-------- Material supplied
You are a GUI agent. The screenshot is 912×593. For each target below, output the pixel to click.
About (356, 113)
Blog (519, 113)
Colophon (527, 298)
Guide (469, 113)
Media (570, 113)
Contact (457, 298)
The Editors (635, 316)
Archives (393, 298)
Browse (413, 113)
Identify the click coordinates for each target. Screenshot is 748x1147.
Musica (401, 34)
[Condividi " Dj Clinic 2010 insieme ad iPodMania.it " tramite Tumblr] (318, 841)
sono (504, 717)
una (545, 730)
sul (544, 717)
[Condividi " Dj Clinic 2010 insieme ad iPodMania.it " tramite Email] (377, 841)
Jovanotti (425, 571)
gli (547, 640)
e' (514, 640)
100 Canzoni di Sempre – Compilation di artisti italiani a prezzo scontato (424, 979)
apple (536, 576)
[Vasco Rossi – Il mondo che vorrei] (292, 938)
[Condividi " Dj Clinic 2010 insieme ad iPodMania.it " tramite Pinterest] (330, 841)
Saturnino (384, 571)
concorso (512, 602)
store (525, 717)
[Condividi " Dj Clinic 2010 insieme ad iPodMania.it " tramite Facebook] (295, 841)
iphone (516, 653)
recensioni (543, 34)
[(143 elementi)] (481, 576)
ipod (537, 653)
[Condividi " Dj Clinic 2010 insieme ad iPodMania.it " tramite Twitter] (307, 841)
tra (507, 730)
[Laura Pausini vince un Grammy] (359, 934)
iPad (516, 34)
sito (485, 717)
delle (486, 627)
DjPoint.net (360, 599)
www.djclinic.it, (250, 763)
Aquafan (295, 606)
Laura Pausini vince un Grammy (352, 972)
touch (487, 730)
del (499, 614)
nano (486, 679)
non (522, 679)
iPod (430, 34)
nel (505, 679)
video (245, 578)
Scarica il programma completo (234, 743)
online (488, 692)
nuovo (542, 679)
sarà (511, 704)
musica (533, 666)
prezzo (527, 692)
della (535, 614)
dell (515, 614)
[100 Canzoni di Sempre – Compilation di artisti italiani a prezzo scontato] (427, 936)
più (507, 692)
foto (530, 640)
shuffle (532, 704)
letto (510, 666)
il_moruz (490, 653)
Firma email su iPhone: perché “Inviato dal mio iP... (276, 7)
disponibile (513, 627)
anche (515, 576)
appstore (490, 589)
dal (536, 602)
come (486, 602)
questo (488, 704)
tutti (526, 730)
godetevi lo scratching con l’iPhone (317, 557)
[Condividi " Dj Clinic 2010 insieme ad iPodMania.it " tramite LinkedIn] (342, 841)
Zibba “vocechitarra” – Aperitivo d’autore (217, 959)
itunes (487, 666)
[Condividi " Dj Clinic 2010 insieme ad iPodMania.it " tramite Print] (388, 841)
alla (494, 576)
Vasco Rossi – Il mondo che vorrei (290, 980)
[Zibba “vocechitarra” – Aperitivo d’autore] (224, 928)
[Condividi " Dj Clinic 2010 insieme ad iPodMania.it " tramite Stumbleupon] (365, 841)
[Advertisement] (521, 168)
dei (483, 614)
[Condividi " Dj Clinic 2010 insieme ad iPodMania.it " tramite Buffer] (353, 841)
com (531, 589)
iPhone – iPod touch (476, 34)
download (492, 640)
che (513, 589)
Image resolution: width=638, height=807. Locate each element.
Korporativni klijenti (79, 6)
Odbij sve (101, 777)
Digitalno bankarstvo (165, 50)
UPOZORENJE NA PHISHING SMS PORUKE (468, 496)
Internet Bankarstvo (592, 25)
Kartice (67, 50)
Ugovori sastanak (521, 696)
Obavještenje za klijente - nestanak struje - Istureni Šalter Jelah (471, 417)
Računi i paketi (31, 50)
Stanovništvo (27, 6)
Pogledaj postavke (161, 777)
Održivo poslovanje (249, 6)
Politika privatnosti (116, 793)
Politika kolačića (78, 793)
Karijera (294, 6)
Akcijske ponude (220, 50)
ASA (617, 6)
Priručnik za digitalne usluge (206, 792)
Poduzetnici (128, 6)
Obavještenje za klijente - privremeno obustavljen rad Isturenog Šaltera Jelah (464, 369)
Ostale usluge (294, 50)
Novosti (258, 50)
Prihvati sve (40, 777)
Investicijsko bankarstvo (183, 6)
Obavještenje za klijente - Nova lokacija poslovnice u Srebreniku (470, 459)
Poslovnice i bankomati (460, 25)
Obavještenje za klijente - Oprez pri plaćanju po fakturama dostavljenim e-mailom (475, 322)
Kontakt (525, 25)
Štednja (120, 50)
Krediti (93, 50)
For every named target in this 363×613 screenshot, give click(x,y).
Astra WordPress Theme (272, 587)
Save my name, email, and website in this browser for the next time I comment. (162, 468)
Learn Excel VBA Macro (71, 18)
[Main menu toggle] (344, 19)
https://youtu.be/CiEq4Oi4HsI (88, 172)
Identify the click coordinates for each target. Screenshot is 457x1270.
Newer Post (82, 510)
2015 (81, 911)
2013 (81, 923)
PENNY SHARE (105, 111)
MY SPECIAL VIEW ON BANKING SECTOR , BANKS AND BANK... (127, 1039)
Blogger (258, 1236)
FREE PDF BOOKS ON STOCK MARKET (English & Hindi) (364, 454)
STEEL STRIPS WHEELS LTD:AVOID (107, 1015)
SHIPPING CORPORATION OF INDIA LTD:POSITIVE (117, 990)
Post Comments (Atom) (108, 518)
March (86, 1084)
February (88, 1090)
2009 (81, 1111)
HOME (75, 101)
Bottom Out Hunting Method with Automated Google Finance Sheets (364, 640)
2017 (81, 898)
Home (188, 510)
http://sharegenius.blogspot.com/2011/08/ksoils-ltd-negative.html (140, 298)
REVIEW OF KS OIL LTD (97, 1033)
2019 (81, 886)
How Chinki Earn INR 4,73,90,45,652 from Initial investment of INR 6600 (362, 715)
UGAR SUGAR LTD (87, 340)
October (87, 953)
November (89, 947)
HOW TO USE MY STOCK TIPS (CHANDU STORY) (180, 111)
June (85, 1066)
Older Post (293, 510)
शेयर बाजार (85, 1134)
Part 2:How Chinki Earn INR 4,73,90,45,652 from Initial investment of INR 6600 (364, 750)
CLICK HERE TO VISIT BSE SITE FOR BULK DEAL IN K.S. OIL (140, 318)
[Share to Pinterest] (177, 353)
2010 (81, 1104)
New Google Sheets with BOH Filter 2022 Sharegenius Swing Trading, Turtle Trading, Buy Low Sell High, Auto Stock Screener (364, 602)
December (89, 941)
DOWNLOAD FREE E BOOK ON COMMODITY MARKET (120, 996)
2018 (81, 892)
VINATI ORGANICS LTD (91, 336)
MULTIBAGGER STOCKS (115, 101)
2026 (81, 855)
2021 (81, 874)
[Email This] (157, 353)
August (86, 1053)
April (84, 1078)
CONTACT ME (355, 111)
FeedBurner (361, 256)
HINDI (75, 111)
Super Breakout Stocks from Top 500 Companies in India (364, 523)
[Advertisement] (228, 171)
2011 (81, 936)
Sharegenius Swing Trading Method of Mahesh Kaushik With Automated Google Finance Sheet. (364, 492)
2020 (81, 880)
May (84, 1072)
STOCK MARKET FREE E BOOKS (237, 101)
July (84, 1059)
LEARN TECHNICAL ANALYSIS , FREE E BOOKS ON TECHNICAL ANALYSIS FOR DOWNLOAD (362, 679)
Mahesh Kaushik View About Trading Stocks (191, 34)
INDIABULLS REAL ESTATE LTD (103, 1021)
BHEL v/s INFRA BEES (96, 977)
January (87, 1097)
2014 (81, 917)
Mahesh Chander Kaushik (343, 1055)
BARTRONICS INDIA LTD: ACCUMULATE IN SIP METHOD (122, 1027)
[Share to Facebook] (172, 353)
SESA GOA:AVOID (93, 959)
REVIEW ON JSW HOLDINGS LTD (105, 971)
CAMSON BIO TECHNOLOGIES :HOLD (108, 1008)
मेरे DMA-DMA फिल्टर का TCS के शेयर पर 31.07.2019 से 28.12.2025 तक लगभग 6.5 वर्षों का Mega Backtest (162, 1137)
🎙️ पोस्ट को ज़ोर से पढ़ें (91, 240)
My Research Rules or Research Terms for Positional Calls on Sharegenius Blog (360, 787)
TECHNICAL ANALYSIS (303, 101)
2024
----------------
**What you need to do**
Copy the entries from the line containing "Digitalno bankarstvo (165, 50)" down to the line containing "शेयर बाजार (85, 1134)", substituting "Obavijest za klijente" for "Obavještenje za klijente" and leaving everything else unchanged.

**Completed exercise**
Digitalno bankarstvo (165, 50)
UPOZORENJE NA PHISHING SMS PORUKE (468, 496)
Internet Bankarstvo (592, 25)
Kartice (67, 50)
Ugovori sastanak (521, 696)
Obavijest za klijente - nestanak struje - Istureni Šalter Jelah (471, 417)
Računi i paketi (31, 50)
Stanovništvo (27, 6)
Pogledaj postavke (161, 777)
Održivo poslovanje (249, 6)
Politika privatnosti (116, 793)
Politika kolačića (78, 793)
Karijera (294, 6)
Akcijske ponude (220, 50)
ASA (617, 6)
Priručnik za digitalne usluge (206, 792)
Poduzetnici (128, 6)
Obavijest za klijente - privremeno obustavljen rad Isturenog Šaltera Jelah (464, 369)
Ostale usluge (294, 50)
Novosti (258, 50)
Prihvati sve (40, 777)
Investicijsko bankarstvo (183, 6)
Obavijest za klijente - Nova lokacija poslovnice u Srebreniku (470, 459)
Poslovnice i bankomati (460, 25)
Obavijest za klijente - Oprez pri plaćanju po fakturama dostavljenim e-mailom (475, 322)
Kontakt (525, 25)
Štednja (120, 50)
Krediti (93, 50)
For every named target in this 363×613 screenshot, give click(x,y).
Astra WordPress Theme (272, 587)
Save my name, email, and website in this browser for the next time I comment. (162, 468)
Learn Excel VBA Macro (71, 18)
[Main menu toggle] (344, 19)
https://youtu.be/CiEq4Oi4HsI (88, 172)
Identify the click coordinates for each target. Screenshot is 457x1270.
Newer Post (82, 510)
2015 (81, 911)
2013 (81, 923)
PENNY SHARE (105, 111)
MY SPECIAL VIEW ON BANKING SECTOR , BANKS AND BANK... (127, 1039)
Blogger (258, 1236)
FREE PDF BOOKS ON STOCK MARKET (English & Hindi) (364, 454)
STEEL STRIPS WHEELS LTD:AVOID (107, 1015)
SHIPPING CORPORATION OF INDIA LTD:POSITIVE (117, 990)
Post Comments (Atom) (108, 518)
March (86, 1084)
February (88, 1090)
2009 (81, 1111)
HOME (75, 101)
Bottom Out Hunting Method with Automated Google Finance Sheets (364, 640)
2017 (81, 898)
Home (188, 510)
http://sharegenius.blogspot.com/2011/08/ksoils-ltd-negative.html (140, 298)
REVIEW OF KS OIL LTD (97, 1033)
2019 (81, 886)
How Chinki Earn INR 4,73,90,45,652 from Initial investment of INR 6600 (362, 715)
UGAR SUGAR LTD (87, 340)
October (87, 953)
November (89, 947)
HOW TO USE MY STOCK TIPS (CHANDU STORY) (180, 111)
June (85, 1066)
Older Post (293, 510)
शेयर बाजार (85, 1134)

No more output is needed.